Longer than the Mahabharata and comparable to Homer's Odyssey, I La Galigo recounts the creation and destruction of the Middle World, the realm of white-blooded descendants of the gods.
em>I La Galigo may sound like the title of an Italian opera, but it is also the title of an ancient creation myth from South Sulawesi that American playwright Robert Wilson has translated into an avant-garde piece of performance art on stage, with movement, light and space as major elements.
And when the curtains open on its vernissage night on July 3 at Ciputra Artpreneur Theater in South Jakarta, where it will be staged until July 7, we will sense a different energy, a different rhythm (as Wilson once relayed) — something you have to experience. In fact, this ancient cosmic myth reveals a sense of the divine and the human experience at the same time.

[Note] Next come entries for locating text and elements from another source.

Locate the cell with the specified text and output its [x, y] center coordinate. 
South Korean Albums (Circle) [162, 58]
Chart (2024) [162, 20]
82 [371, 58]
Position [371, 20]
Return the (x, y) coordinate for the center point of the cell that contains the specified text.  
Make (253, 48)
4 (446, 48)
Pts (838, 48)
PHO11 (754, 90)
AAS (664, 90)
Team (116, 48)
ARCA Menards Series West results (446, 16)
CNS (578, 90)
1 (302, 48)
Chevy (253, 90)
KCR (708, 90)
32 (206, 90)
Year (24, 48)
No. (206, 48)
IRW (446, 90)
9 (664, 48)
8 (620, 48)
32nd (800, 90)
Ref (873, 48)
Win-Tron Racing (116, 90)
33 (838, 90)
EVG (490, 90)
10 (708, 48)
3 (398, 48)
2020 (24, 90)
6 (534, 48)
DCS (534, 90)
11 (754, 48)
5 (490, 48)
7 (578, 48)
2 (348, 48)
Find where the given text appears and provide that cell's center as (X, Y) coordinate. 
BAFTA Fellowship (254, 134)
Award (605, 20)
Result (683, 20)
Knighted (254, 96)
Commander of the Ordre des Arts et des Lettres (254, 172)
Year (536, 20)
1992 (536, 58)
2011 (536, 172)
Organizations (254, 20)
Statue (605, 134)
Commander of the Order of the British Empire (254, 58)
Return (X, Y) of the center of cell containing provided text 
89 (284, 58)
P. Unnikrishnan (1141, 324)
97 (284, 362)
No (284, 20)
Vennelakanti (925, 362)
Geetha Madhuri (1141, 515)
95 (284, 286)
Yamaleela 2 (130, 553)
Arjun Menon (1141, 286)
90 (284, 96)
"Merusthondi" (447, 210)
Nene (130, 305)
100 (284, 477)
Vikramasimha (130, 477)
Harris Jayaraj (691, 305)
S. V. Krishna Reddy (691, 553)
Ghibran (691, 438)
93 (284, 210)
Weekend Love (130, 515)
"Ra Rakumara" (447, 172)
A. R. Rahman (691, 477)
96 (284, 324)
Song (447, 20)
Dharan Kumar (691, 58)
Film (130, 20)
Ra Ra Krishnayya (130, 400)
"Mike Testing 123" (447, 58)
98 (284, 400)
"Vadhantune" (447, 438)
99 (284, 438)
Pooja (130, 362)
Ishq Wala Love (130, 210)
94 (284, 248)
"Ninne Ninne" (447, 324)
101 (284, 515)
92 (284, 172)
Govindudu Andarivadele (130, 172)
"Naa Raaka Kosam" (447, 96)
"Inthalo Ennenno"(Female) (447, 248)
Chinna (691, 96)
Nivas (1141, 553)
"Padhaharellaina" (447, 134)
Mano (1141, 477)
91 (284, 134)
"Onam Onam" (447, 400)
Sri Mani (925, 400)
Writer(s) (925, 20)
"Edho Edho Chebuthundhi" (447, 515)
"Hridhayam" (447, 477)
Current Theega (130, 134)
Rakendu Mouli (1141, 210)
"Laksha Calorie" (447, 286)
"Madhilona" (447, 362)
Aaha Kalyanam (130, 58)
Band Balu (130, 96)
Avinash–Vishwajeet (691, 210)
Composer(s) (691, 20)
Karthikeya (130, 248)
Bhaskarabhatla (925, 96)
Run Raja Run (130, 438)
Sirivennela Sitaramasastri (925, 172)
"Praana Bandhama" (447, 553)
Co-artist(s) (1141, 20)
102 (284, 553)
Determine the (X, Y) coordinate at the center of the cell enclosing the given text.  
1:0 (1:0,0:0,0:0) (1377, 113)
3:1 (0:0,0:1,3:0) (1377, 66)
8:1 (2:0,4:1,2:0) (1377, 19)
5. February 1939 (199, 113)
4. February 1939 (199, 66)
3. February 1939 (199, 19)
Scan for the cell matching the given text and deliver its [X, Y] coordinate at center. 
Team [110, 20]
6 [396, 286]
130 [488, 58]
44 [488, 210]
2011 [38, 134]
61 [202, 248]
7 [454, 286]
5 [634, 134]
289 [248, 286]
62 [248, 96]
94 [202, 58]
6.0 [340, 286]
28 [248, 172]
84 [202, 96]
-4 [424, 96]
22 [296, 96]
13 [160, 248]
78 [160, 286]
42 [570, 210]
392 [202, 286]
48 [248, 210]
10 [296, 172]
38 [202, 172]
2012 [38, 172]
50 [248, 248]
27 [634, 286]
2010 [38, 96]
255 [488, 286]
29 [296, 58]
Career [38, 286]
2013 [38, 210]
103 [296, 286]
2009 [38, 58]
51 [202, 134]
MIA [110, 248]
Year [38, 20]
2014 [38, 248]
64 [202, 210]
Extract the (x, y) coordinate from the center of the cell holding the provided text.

Watching a procession of figures carrying goods from an ancient world slowly pass from right to left on a stage of changing hues is like entering a world of wondrous colors, where speech is replaced by stylized gestures and the passing of time indicated by the changing of a colored horizon; grey-green lined with light blue merge into various hues of blue, purplish grey, blood red and vibrant green.
As the procession proceeds in an almost never-ending rhythm, flying figures evoke the notion of natural movements, like that of the wind or thunder, breaking the rhythm of slowness and the silence of a world that seems to lie far behind us — but is in fact, very close.
The visuals are inspired by the epic creation myth Sureq Galigo, which has been reinterpreted to represent the Bugis world at the dawn of its history. Longer than the Mahabharata and comparable to Homer's Odyssey, it recounts the creation and destruction of the Middle World, the realm of white-blooded descendants of the gods.
The late Puang Matoa Saidi, former head of the Bugis society’s bissu (transgender shamans), said in an interview before the first edition was staged 15 years ago that every shade had a meaning, every place its significance.